Data items
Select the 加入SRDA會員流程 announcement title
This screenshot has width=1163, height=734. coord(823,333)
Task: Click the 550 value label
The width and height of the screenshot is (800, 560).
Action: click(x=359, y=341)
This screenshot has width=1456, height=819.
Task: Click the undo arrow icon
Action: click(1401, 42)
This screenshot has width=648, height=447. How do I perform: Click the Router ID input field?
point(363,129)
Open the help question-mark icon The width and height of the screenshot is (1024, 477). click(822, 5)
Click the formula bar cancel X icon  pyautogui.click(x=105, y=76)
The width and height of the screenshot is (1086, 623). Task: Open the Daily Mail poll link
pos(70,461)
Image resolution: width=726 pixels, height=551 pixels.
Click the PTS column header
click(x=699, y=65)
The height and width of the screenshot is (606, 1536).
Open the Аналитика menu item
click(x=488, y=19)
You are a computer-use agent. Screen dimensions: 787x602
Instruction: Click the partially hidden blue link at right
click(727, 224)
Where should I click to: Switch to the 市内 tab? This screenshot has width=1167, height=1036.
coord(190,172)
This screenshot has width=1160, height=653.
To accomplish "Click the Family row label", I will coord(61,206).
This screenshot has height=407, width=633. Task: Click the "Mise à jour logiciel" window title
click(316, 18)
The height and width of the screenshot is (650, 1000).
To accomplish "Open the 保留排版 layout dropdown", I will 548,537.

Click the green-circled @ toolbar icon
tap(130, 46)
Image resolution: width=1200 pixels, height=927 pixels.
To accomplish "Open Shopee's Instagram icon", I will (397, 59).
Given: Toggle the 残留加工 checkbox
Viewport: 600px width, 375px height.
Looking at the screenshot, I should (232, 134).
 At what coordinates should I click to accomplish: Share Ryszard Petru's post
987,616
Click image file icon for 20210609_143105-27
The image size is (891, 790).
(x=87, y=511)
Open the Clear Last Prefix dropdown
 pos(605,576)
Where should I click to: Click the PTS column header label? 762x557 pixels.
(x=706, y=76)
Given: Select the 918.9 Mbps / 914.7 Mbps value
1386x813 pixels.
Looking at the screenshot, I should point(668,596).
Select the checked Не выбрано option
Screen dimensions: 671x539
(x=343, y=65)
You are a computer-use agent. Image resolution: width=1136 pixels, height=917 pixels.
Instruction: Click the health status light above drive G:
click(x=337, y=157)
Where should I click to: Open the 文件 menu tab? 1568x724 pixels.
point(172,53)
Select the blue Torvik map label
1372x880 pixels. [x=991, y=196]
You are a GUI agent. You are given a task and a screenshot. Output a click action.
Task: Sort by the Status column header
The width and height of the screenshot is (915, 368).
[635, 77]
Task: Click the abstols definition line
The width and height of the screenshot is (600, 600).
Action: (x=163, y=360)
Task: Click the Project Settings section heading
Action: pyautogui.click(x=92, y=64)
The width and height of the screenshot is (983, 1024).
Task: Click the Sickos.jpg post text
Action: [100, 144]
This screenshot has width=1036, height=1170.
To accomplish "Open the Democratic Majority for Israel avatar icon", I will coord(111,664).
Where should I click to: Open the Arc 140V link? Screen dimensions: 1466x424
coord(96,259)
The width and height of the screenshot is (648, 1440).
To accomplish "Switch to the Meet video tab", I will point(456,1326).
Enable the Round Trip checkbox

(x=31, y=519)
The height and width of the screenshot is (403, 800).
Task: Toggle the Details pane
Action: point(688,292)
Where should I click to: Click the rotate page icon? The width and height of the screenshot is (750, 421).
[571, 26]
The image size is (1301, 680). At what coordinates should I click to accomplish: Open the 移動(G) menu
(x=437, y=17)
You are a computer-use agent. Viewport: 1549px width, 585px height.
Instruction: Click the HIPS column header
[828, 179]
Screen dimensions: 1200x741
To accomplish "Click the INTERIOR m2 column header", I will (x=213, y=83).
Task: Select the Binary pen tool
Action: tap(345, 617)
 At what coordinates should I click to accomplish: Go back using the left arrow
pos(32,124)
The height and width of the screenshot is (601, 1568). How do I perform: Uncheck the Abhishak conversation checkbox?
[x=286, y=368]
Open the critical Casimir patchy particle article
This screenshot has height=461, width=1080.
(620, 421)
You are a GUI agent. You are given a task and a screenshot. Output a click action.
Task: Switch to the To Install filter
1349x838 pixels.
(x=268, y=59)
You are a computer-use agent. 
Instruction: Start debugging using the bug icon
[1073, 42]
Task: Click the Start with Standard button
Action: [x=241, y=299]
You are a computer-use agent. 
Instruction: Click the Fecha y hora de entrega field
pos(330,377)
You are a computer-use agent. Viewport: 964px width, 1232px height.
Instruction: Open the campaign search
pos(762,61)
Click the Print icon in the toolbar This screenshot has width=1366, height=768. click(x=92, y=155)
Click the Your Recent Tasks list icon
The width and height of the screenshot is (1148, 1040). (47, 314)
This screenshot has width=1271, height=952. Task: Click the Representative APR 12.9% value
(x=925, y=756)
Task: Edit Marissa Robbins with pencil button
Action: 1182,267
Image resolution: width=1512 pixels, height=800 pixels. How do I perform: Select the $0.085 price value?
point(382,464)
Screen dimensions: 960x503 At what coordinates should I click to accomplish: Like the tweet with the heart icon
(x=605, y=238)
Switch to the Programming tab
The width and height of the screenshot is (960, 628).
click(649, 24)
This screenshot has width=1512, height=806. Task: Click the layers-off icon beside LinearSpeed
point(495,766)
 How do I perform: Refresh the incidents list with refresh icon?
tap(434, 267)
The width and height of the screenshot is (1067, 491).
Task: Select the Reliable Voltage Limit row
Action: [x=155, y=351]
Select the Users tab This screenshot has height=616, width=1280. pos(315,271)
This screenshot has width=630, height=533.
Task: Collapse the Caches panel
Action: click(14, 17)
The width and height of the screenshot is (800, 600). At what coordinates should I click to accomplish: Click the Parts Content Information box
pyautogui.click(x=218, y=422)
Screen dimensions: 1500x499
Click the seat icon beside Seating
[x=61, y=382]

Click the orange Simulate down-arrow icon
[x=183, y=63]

> **WHAT TO PRODUCE**
Pick every line of the data that includes the string "computer".

> **EXERCISE OUTPUT**
You are a computer-use agent. Screen dimensions: 787x602
You are a computer-use agent. Image resolution: width=1136 pixels, height=917 pixels.
You are a computer-use agent. Viewport: 1549px width, 585px height.
You are a computer-use agent. 
You are a computer-use agent. 
You are a computer-use agent. Viewport: 964px width, 1232px height.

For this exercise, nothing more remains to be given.